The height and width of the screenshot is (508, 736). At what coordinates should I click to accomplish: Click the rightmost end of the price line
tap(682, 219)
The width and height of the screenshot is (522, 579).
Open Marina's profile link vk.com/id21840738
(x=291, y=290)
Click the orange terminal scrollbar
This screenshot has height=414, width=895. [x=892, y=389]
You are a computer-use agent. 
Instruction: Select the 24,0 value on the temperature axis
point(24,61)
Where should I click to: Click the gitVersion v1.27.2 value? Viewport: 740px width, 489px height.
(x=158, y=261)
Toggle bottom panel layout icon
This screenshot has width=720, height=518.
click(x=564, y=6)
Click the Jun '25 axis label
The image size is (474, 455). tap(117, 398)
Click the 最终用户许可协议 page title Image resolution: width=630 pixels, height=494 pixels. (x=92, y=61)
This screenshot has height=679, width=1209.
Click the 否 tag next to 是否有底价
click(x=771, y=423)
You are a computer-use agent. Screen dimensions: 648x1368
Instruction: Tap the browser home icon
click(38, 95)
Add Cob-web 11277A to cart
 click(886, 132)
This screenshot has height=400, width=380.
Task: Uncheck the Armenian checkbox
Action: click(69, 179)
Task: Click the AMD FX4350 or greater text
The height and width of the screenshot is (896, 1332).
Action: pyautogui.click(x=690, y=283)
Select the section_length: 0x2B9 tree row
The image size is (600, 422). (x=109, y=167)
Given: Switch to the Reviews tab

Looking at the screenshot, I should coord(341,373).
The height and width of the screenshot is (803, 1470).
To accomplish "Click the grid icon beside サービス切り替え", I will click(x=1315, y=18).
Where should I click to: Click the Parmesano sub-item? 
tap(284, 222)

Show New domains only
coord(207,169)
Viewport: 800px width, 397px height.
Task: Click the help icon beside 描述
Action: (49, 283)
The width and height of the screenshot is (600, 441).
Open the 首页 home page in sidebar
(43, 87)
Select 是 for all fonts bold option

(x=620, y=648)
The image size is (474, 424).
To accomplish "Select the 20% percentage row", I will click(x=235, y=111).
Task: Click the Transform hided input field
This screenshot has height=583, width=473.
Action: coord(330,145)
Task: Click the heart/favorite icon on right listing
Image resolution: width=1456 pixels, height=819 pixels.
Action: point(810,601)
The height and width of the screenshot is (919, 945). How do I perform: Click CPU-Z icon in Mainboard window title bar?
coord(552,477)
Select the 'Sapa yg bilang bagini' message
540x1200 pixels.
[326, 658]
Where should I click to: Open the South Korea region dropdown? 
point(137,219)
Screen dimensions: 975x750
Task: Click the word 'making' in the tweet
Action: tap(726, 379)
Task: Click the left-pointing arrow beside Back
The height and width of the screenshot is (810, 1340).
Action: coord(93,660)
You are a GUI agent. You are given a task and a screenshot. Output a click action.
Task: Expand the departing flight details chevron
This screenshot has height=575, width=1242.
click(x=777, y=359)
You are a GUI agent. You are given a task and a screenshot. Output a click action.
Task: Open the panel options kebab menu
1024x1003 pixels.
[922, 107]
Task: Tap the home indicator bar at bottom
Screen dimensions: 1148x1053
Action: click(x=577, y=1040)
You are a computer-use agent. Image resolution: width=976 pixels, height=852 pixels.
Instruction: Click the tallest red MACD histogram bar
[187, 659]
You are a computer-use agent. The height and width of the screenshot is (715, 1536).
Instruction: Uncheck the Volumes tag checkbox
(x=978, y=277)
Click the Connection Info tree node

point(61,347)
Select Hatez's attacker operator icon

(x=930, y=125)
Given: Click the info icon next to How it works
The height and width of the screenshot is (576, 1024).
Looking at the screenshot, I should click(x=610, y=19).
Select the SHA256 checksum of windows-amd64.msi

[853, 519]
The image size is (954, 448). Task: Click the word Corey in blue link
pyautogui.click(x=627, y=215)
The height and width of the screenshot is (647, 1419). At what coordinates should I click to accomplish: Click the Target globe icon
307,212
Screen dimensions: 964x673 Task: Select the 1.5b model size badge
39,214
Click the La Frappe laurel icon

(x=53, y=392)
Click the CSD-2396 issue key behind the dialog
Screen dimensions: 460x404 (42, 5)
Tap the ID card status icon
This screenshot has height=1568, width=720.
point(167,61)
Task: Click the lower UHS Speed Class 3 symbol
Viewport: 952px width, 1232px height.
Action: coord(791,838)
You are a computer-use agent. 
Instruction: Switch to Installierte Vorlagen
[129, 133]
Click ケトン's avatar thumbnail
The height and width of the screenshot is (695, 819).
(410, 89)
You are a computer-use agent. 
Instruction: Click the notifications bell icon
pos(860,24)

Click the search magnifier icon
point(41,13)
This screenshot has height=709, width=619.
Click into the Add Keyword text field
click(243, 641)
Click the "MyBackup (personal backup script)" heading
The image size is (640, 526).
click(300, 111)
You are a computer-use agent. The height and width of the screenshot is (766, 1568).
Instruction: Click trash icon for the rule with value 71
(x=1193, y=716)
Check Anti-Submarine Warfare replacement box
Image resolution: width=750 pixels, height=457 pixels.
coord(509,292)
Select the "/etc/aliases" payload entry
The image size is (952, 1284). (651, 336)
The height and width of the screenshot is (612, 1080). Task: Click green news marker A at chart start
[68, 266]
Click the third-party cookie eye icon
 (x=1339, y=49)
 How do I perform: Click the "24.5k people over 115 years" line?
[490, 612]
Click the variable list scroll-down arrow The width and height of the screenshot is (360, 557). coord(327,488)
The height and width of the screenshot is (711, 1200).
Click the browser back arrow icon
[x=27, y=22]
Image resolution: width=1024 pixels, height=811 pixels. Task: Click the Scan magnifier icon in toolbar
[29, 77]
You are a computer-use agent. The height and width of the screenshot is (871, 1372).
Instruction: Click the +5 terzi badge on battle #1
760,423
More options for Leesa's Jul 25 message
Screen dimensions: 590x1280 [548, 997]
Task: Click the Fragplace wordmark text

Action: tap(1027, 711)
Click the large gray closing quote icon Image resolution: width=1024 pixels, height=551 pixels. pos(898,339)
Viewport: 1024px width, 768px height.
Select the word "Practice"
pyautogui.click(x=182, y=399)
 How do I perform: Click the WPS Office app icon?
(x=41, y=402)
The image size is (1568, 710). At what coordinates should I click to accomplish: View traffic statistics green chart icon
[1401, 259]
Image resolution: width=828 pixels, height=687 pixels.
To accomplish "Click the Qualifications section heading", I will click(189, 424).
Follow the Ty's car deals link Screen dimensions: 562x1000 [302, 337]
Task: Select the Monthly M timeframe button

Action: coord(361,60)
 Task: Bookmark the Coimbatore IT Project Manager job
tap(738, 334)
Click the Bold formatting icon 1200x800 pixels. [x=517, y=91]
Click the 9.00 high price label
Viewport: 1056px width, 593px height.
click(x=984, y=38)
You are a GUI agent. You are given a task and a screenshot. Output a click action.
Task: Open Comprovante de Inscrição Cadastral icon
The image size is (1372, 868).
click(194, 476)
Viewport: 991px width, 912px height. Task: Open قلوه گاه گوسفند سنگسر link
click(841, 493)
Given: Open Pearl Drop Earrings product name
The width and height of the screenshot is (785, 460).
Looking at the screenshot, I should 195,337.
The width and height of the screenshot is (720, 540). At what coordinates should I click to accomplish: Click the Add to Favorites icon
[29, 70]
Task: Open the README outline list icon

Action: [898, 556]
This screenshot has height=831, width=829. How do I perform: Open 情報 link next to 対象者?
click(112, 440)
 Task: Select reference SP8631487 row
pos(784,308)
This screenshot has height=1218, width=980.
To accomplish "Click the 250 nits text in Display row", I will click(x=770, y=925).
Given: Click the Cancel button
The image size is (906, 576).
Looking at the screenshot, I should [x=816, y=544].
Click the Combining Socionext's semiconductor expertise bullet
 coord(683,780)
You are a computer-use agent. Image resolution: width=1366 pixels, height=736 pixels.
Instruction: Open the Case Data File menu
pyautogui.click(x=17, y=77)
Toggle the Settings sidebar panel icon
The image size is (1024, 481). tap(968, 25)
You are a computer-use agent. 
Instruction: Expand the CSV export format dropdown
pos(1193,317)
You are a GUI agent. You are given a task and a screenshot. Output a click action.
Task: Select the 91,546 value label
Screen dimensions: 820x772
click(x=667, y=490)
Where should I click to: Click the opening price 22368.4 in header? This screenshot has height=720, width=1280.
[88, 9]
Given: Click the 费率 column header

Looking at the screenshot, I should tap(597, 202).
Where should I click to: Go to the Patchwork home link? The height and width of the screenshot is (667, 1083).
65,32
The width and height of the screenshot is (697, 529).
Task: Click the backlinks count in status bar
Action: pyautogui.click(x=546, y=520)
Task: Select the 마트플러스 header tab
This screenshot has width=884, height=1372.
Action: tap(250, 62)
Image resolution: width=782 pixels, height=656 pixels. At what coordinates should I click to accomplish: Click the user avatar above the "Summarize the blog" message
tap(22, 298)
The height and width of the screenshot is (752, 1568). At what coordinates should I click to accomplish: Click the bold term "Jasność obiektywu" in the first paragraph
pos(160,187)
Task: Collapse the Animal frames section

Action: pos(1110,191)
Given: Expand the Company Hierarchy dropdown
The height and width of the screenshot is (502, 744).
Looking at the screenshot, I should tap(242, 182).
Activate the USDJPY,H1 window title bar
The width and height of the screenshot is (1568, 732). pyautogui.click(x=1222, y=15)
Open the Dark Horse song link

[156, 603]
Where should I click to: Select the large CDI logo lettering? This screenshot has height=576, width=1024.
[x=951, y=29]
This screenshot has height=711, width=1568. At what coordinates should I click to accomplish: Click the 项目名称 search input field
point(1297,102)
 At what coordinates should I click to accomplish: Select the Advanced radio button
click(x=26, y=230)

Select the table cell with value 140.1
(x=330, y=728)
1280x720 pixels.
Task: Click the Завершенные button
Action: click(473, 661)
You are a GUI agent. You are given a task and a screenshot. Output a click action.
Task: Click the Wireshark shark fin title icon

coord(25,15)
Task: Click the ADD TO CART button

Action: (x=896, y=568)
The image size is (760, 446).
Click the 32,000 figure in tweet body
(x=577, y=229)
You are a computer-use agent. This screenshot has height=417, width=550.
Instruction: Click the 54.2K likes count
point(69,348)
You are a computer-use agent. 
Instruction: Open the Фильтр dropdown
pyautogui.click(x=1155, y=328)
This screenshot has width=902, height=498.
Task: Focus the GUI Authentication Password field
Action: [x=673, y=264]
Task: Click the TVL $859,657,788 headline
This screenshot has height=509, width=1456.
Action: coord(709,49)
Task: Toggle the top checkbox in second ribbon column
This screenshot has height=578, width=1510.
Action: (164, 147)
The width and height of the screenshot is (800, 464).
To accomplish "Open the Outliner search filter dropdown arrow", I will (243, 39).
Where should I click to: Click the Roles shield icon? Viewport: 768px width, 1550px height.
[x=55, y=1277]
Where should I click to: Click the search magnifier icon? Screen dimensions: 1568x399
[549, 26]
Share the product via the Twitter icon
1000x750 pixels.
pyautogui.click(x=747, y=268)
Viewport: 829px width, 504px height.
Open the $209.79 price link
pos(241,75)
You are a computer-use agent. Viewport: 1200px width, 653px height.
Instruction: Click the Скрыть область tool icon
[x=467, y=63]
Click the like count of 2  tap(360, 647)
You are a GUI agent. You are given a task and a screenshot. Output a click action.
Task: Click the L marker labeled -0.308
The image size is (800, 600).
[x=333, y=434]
□ □ □ □ □ □ □
## EXERCISE REQUIREMENTS
Taking the entries above, write out exactly the lines starting with the line containing "Click the third-party cookie eye icon" and going on through the line containing "The height and width of the screenshot is (711, 1200).", both included, and nothing else.

## EXERCISE OUTPUT
Click the third-party cookie eye icon
 (x=1339, y=49)
 How do I perform: Click the "24.5k people over 115 years" line?
[490, 612]
Click the variable list scroll-down arrow The width and height of the screenshot is (360, 557). coord(327,488)
The height and width of the screenshot is (711, 1200).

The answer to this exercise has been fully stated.